→ WHAT YOU NEED TO DO
Please lay out the lines of the rows from the one holding "Select the Texture" through the last line, inclusive, as a JSON list of strings with one string per line, omitting blank lines and leaving the pictures out.

Records:
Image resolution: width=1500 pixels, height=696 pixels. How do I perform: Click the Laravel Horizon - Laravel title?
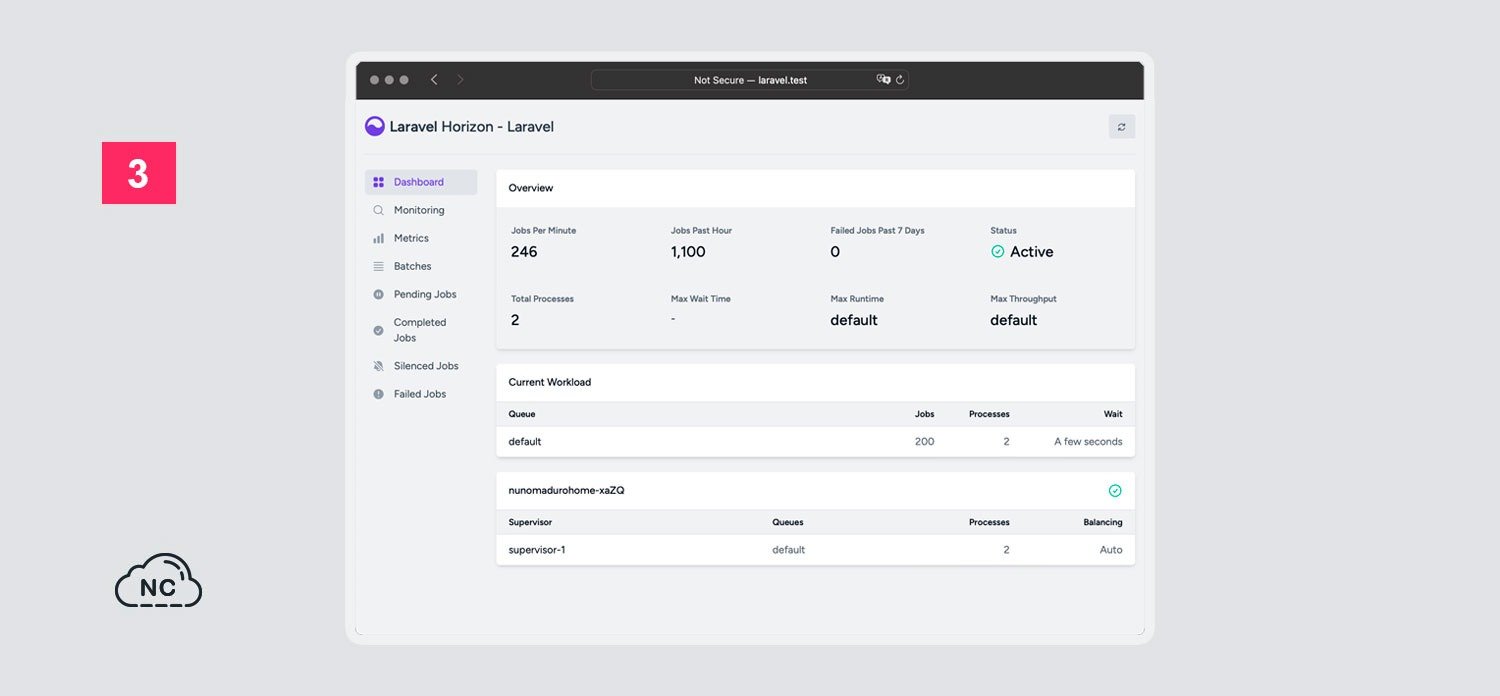[x=471, y=127]
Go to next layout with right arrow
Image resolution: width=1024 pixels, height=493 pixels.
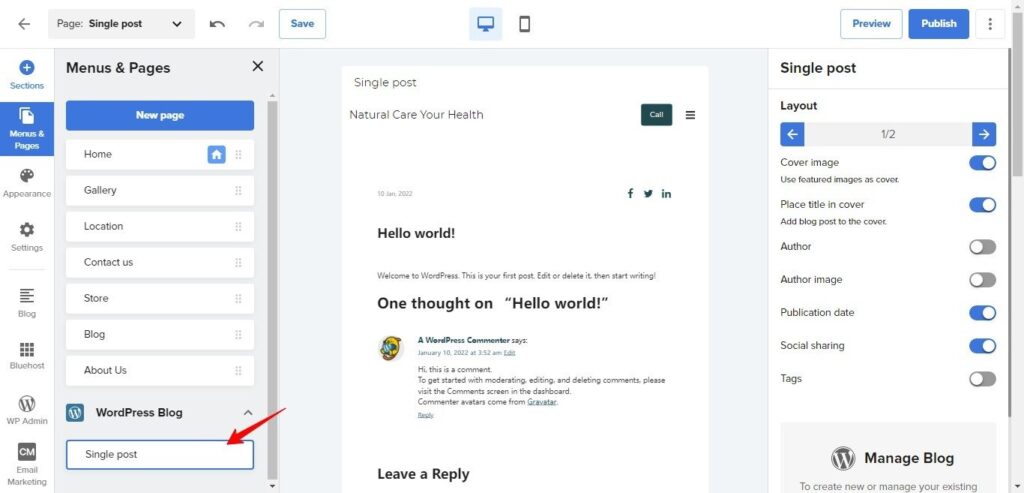click(x=984, y=134)
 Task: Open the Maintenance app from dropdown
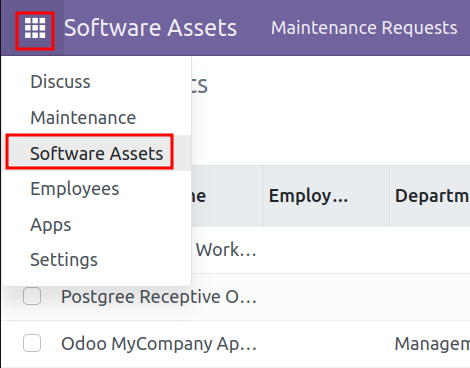[83, 118]
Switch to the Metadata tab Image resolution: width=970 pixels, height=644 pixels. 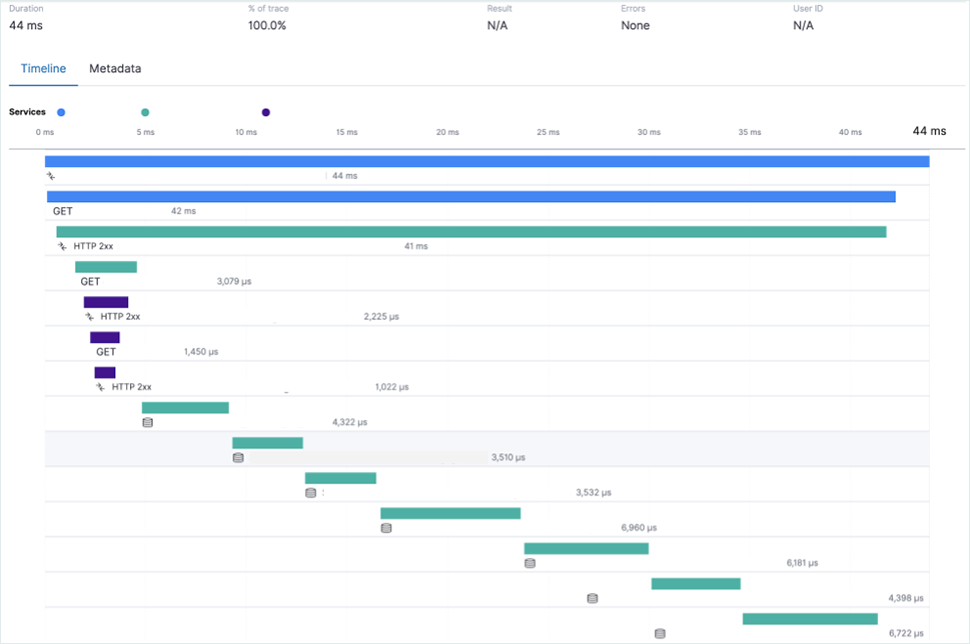pos(115,69)
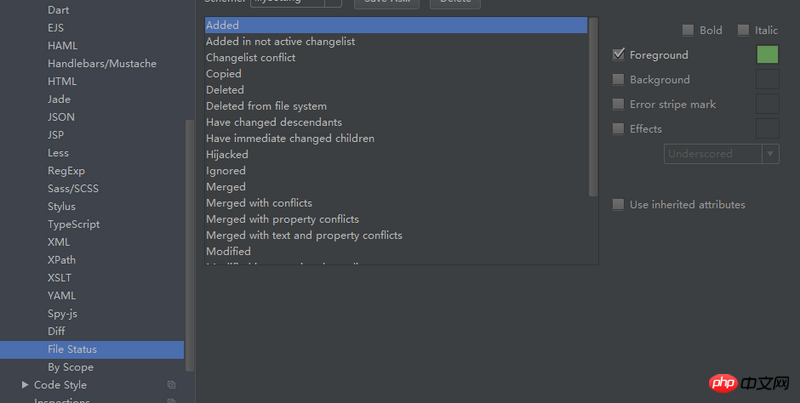
Task: Tick the Error stripe mark checkbox
Action: 618,104
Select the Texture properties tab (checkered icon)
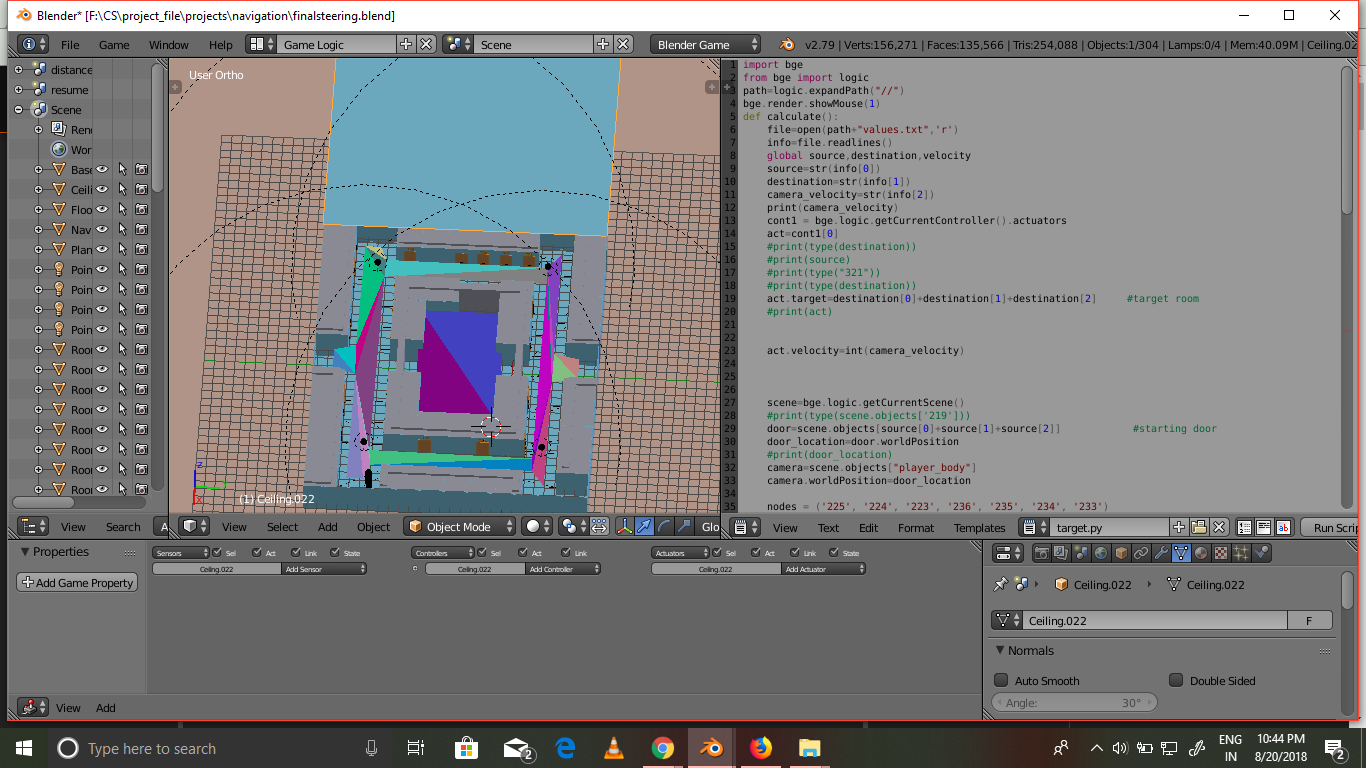Image resolution: width=1366 pixels, height=768 pixels. tap(1220, 553)
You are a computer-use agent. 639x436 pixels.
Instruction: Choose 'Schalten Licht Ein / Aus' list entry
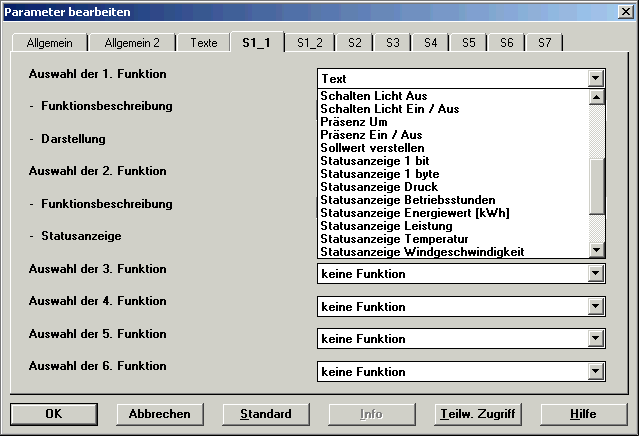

→ FULL ANSWER
[
  "Select the Texture properties tab (checkered icon)",
  "Image resolution: width=1366 pixels, height=768 pixels. tap(1220, 553)",
  "You are a computer-use agent. 639x436 pixels.",
  "Instruction: Choose 'Schalten Licht Ein / Aus' list entry"
]